[Saved data entries]
__________________________________________________

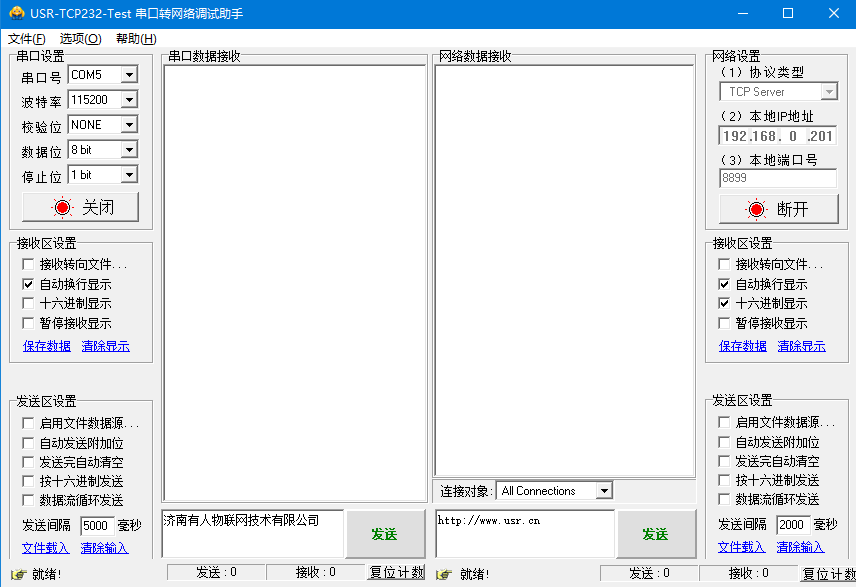This screenshot has height=587, width=856.
Task: Enable 数据流循环发送 in network send settings
Action: 725,499
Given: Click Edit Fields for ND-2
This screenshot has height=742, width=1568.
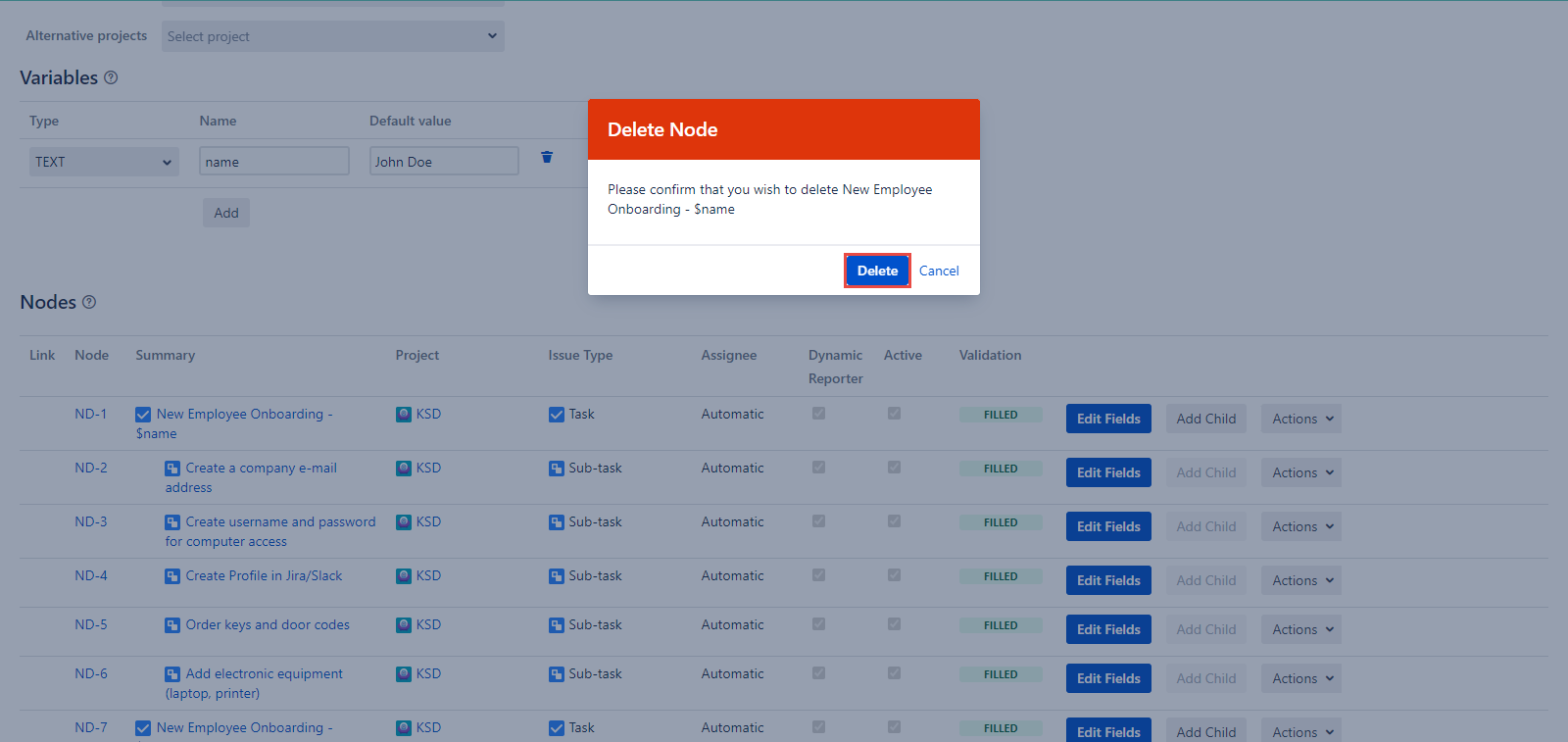Looking at the screenshot, I should pos(1108,472).
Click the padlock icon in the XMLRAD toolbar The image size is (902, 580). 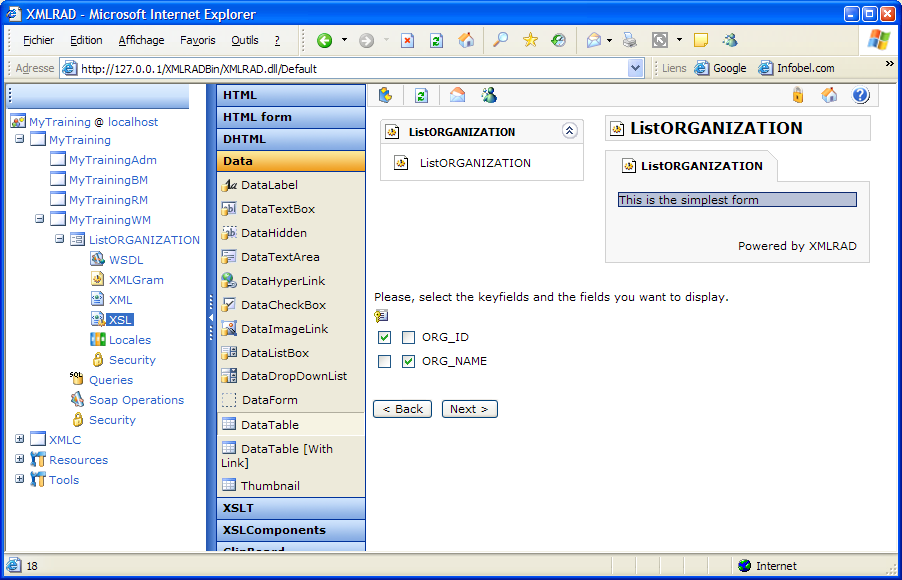[x=797, y=96]
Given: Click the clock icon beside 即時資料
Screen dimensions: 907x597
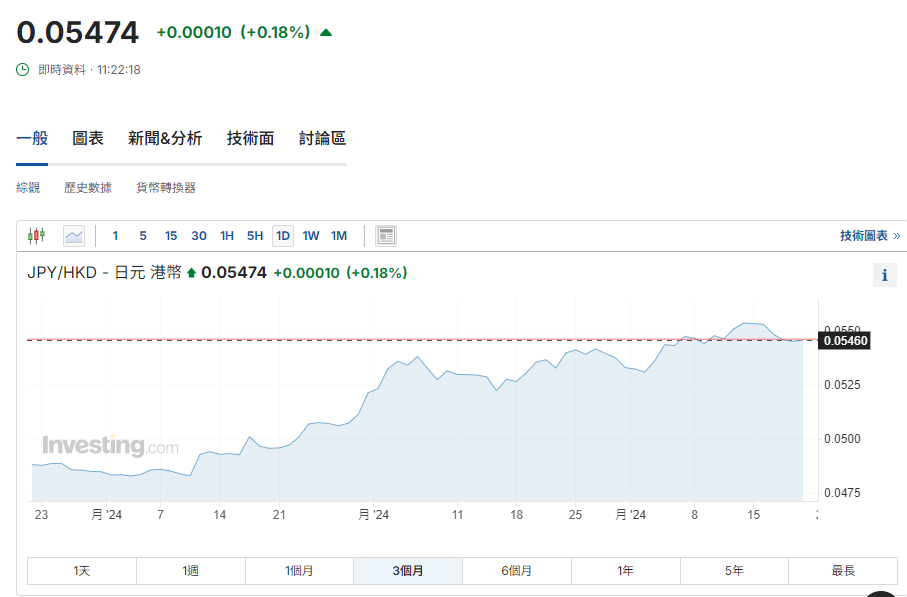Looking at the screenshot, I should [23, 70].
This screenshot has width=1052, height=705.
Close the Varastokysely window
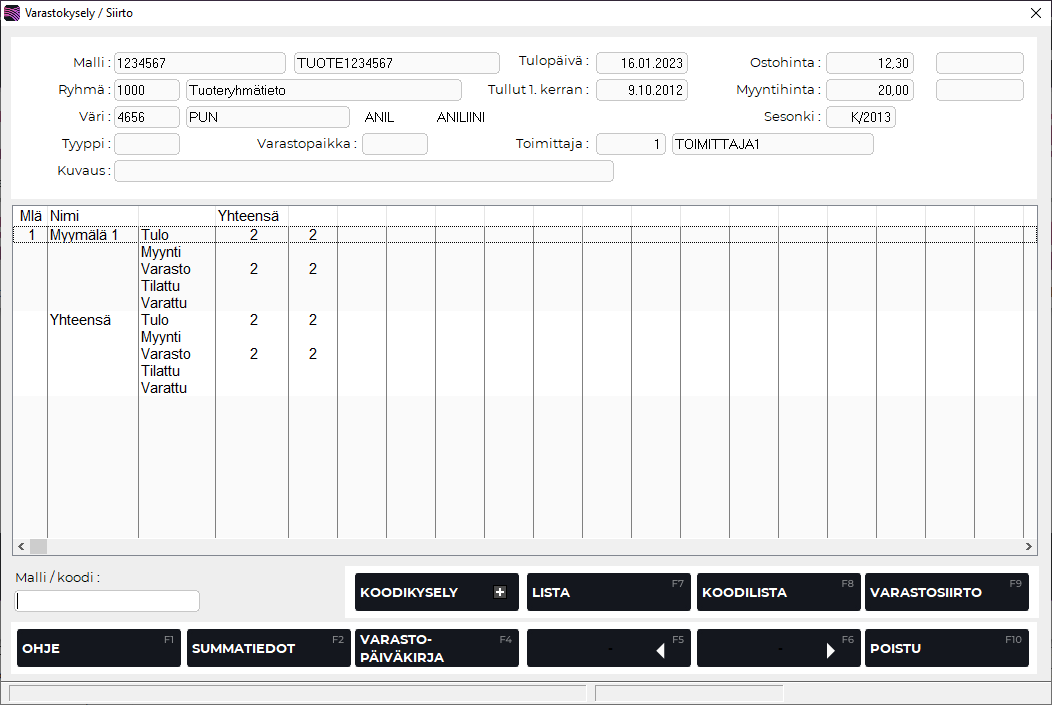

__________________________________________________

■ **What to work on**: Starting at the line that contains "Screen dimensions: 907x597", write out every line through the final line of the entries, word for word; skip any pictures.

■ **Response to the exercise**:
Screen dimensions: 907x597
Looking at the screenshot, I should [23, 70].
This screenshot has width=1052, height=705.
Close the Varastokysely window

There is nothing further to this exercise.